Begin the copy at the line containing "Switch to the Report tab" and end it at the final line of the material below, reproducing each line exactly, without images.
┄┄┄┄┄┄┄┄┄┄
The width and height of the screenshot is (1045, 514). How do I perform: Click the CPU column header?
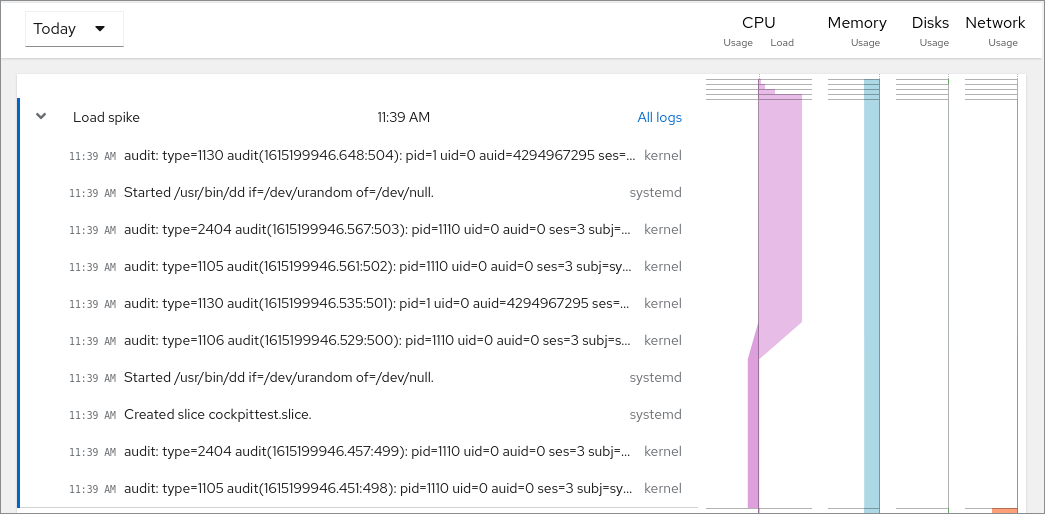[758, 23]
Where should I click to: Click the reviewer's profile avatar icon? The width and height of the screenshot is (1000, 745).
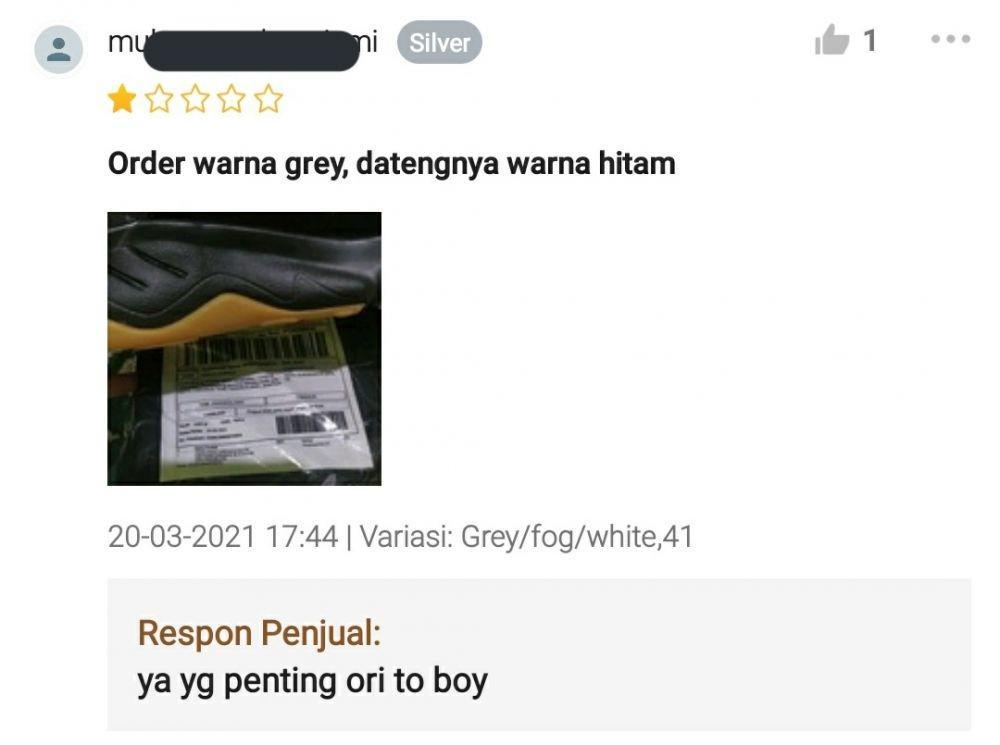[59, 50]
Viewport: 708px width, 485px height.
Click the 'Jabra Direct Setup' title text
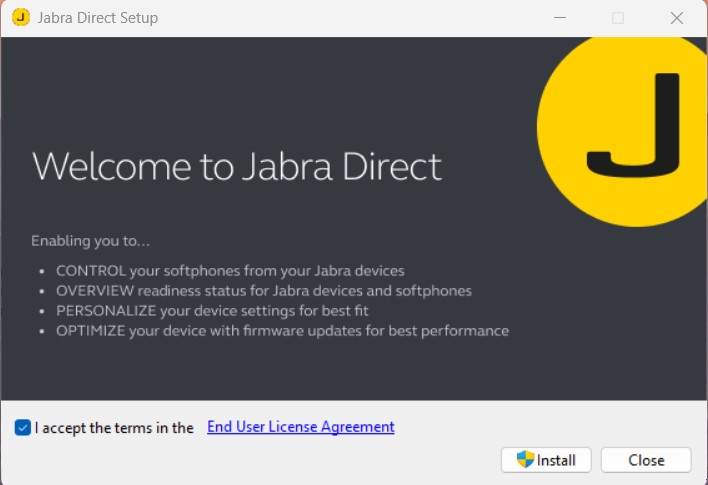pyautogui.click(x=98, y=18)
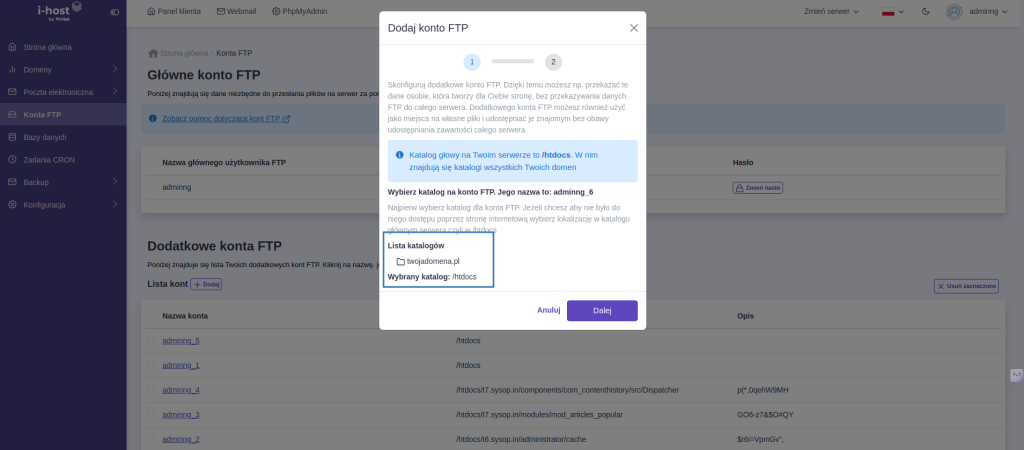The height and width of the screenshot is (450, 1024).
Task: Click the dark mode moon icon
Action: [925, 12]
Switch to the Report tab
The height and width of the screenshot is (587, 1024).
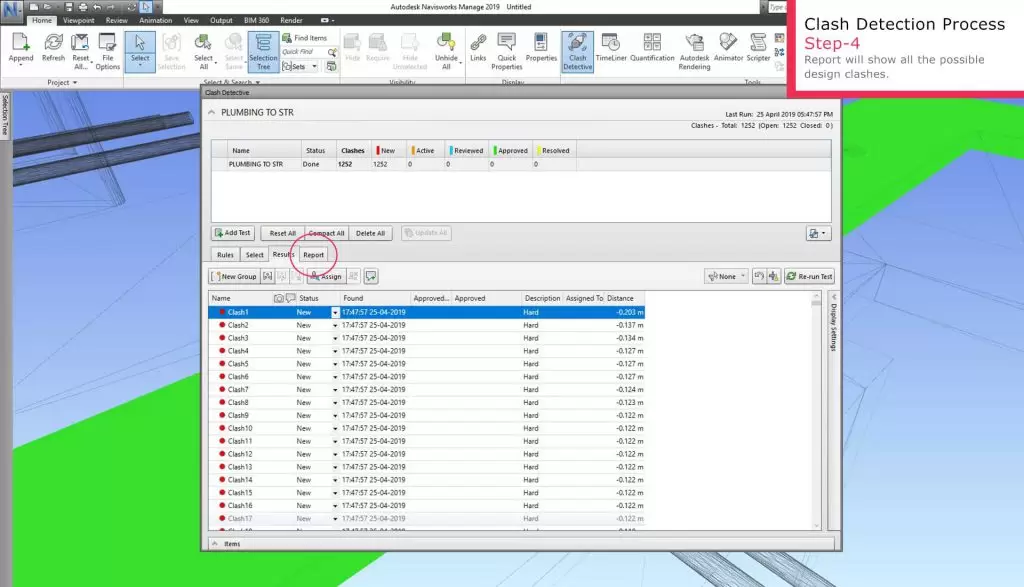[x=314, y=255]
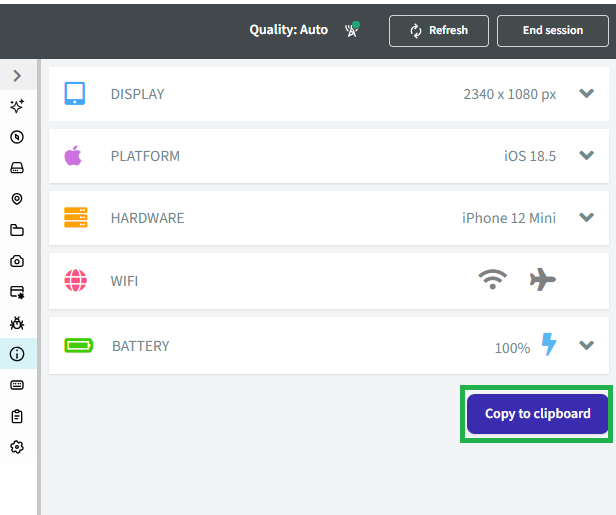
┄┄┄┄┄┄┄┄┄┄
### Result of this exercise:
Switch to the Report tab
The height and width of the screenshot is (587, 1024).
[x=314, y=255]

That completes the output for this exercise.